Sometimes, we want to do operations on multiple columns based on their names. For instance, we want to select all columns with names starting with q. For this, we can use .SDcols to select columns based on their names. The .SDcols is a special variable in data.table that represents the selected columns. SD stands for Subset of Data.

By combing .SDcols with .SD, we can:

I provide four examples below to show how to select columns based on different criteria.
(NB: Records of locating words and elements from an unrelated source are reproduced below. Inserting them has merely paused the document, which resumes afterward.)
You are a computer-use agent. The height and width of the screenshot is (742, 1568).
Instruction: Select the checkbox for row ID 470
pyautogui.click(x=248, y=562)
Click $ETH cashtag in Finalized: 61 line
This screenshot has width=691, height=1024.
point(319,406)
# select columns with names starting with "q"
dt %>%
    .[, .SD, .SDcols = grep("^q", names(dt))] %>%
    str()

# or using patterns to select columns
dt %>%
    .[, .SD, .SDcols = patterns("^q")] %>%
    str()

# we can also do operations on multiple columns

# select columns based on their data types == int
dt %>%
    .[, .SD, .SDcols = is.integer] %>% str()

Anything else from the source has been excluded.